SINGLE-HANDED: SET 1 -- DVD review by porfle

I've never seen the Emerald Isle look more beautiful than in SINGLE-HANDED: SET 1, which takes place in a picturesque Irish village by the sea and features one breathtaking vista after another.  It's almost enough to make you forget that even in a remote place like this, dark deeds and bad people lurk beneath the surface.  But Sgt.

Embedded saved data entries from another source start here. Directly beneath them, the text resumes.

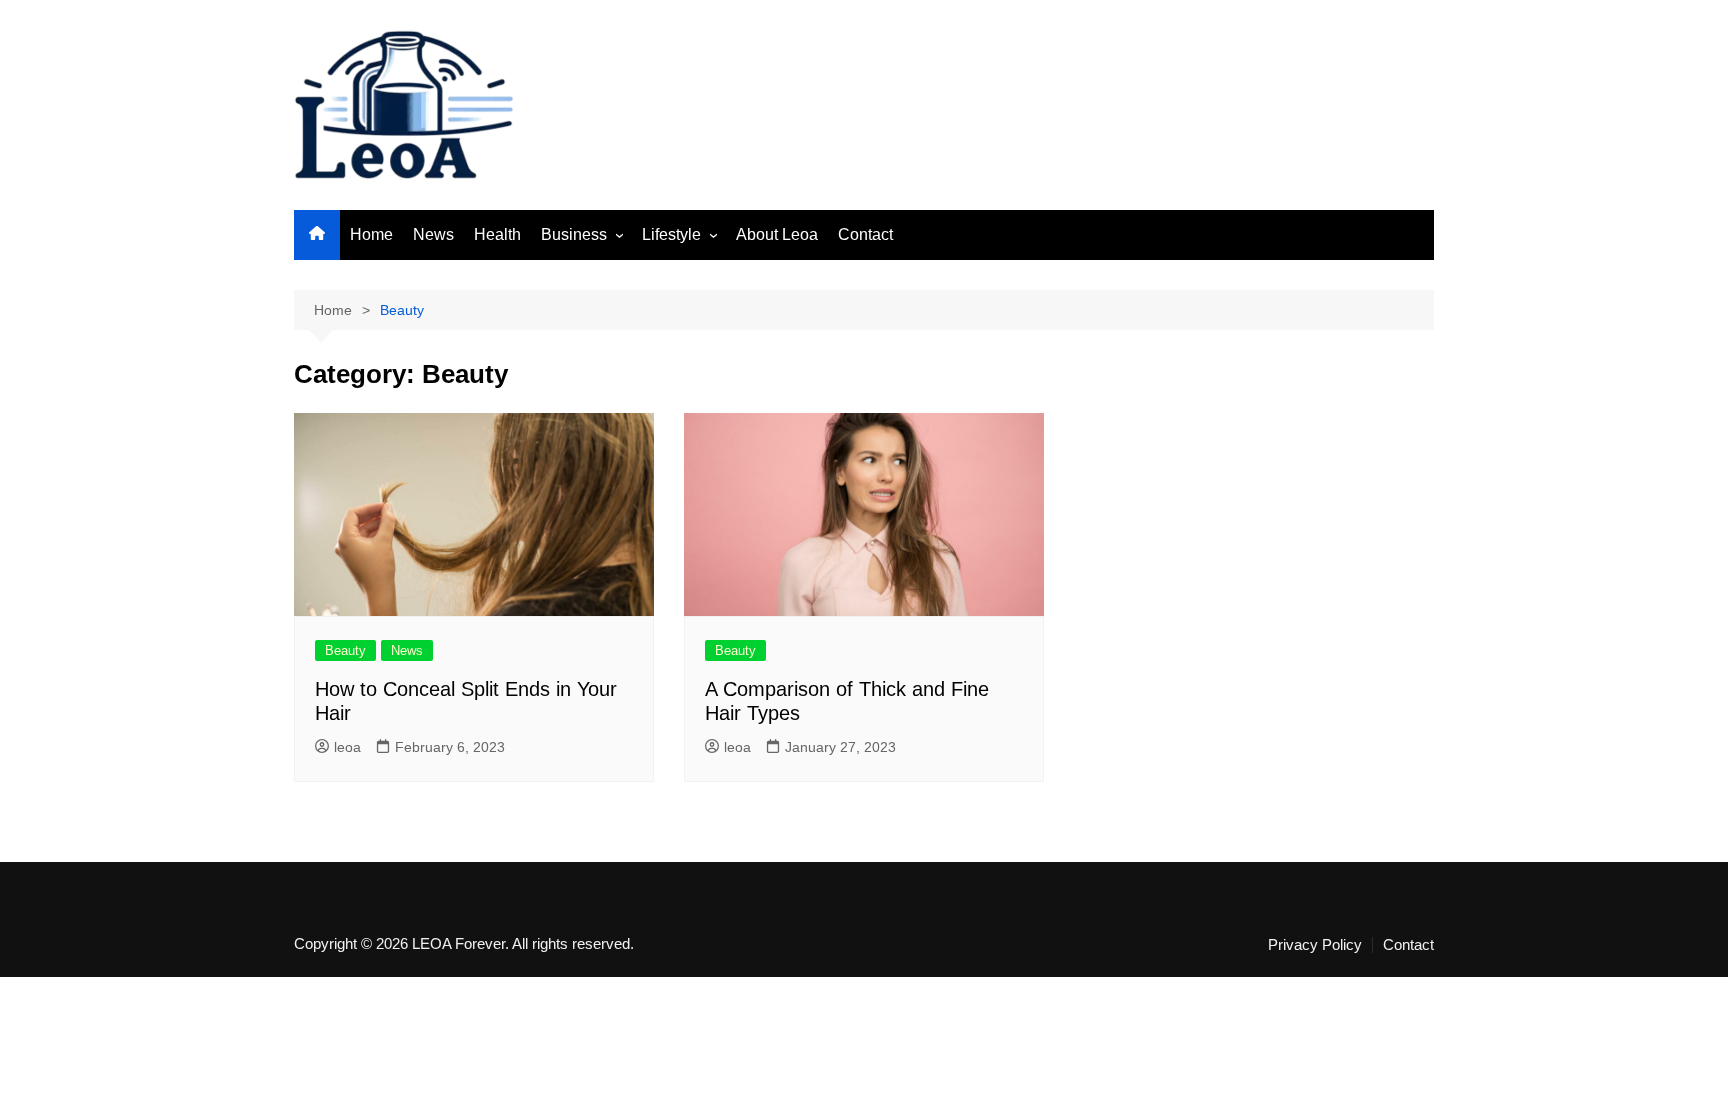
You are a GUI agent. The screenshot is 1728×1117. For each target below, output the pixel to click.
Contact (865, 234)
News (433, 234)
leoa (347, 747)
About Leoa (777, 234)
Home (371, 234)
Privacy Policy (1315, 945)
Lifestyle (671, 234)
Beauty (345, 650)
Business (574, 234)
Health (497, 234)
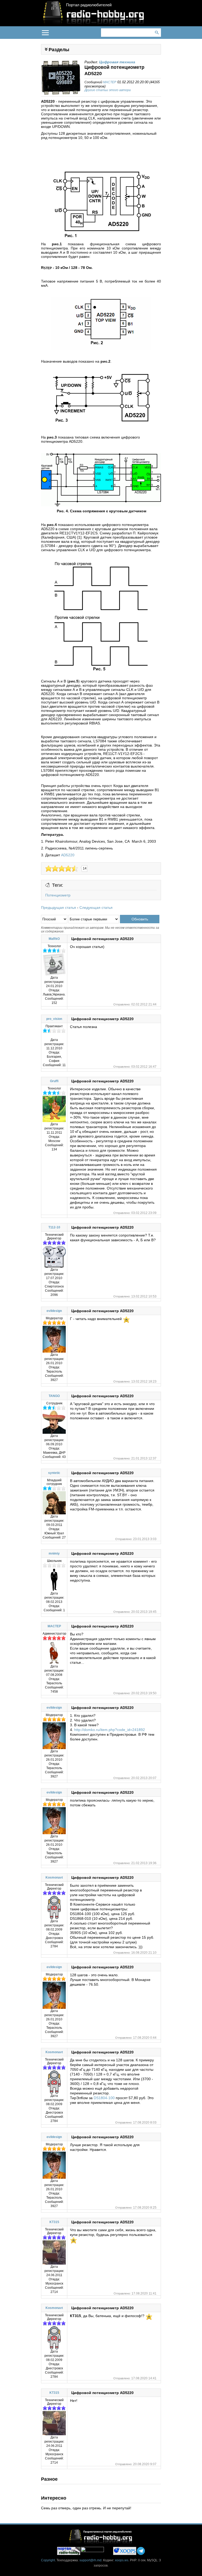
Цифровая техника (117, 62)
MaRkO (54, 939)
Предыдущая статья (58, 907)
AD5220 (67, 855)
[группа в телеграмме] (141, 2551)
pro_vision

Jack Driscoll (Owen McDonnell), the only lawman for miles around, is reminded of it every day.

Jack's dad, Gerry (Ian McElhinney), was a tough, old-school cop not above bending the rules to catch a crook, something his son would rather avoid.  When Jack gets transferred from the Dublin police force to his hometown to replace his retiring father as head "Garda", he'll uncover things about Gerry's past, both professional and private, that will have him reeling.  It doesn't help that Jack's only assistant, Garda Finbarr Colving (David Herlihy), is part of the old guard whose allegiances are often suspect.

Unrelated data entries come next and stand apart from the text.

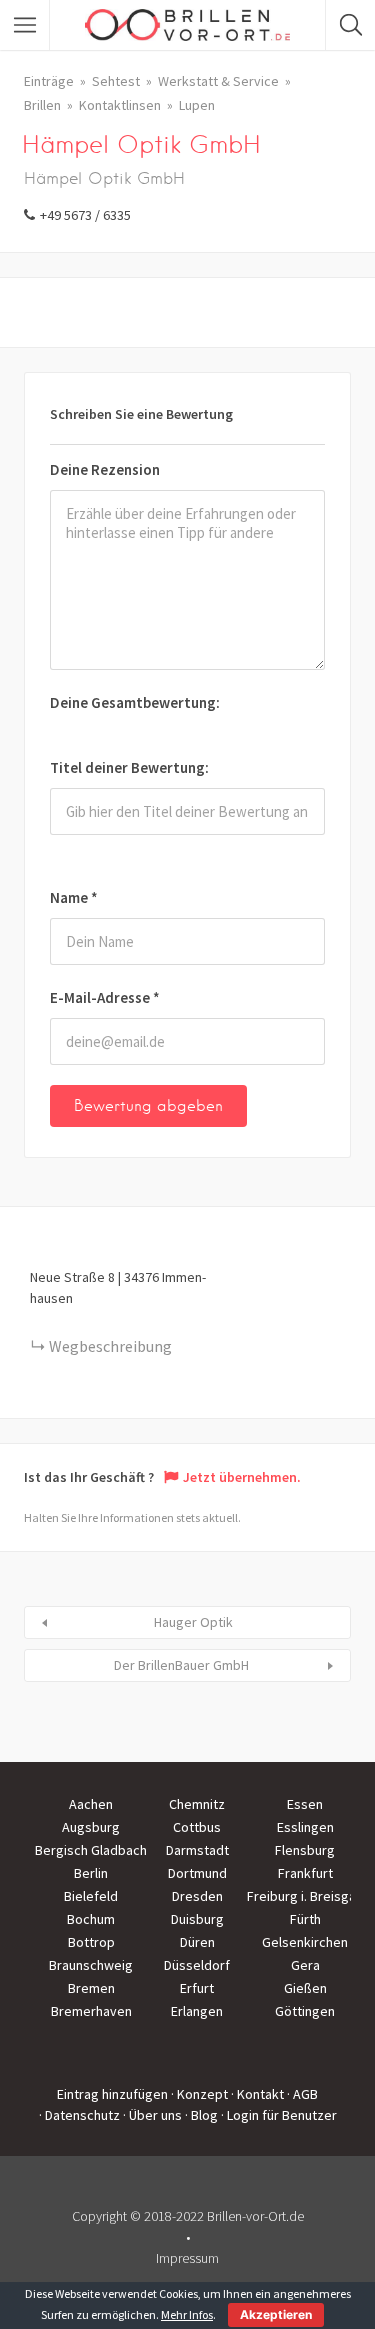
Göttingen (305, 2011)
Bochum (91, 1919)
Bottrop (91, 1942)
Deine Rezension (105, 469)
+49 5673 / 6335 (85, 215)
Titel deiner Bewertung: (129, 767)
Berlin (91, 1873)
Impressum (187, 2258)
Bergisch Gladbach (91, 1850)
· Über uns (152, 2115)
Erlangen (197, 2011)
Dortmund (197, 1873)
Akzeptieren (276, 2314)
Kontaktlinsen (120, 105)
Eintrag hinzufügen (112, 2094)
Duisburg (197, 1919)
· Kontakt (257, 2094)
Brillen (42, 105)
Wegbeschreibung (110, 1346)
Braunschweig (91, 1965)
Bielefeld (91, 1896)
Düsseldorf (197, 1965)
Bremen (91, 1988)
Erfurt (197, 1988)
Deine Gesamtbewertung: (135, 702)
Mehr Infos (187, 2314)
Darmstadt (197, 1850)
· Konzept (199, 2094)
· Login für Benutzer (279, 2115)
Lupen (197, 105)
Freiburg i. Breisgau (305, 1896)
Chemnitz (197, 1804)
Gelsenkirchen (305, 1942)
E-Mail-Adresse (105, 997)
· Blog (201, 2115)
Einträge (49, 81)
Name (74, 897)
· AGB (302, 2094)
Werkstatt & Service (218, 81)
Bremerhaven (91, 2011)
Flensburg (305, 1850)
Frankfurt (305, 1873)
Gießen (305, 1988)
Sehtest (116, 81)
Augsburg (91, 1827)
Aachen (91, 1804)
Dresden (197, 1896)
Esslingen (305, 1827)
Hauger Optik (193, 1622)
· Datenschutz (79, 2115)
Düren (197, 1942)
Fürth (305, 1919)
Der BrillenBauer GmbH (181, 1665)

Part of what makes "Single-Handed" interesting is the fact that with such a small and close-knit population, every case involves people Jack knows personally.  His private life always gets tangled up in things, sometimes to an agonizing extent.  In the first episode, "Natural Justice", the apparent murder of a pretty young immigrant girl forces Jack to investigate some of the town's leading citizens, including Gerry.  Even his burgeoning love affair with a girl from his past becomes part of a series of revelations that keep this episode consistently absorbing.  Before it's over, the story takes some turns that are truly unexpected and for Jack, traumatic.

In "The Stolen Child", a young mother's baby is kidnapped and her heroin-addicted ex-husband is the suspect.  Her two volatile brothers hinder Jack's investigation with their strong-arm tactics, but when he resorts to violence himself in order to force a confession, his own integrity is called into question.  His romance with the town doctor causes his love life to get dragged into things again when they bitterly disagree on how to handle the drug-addled suspect. 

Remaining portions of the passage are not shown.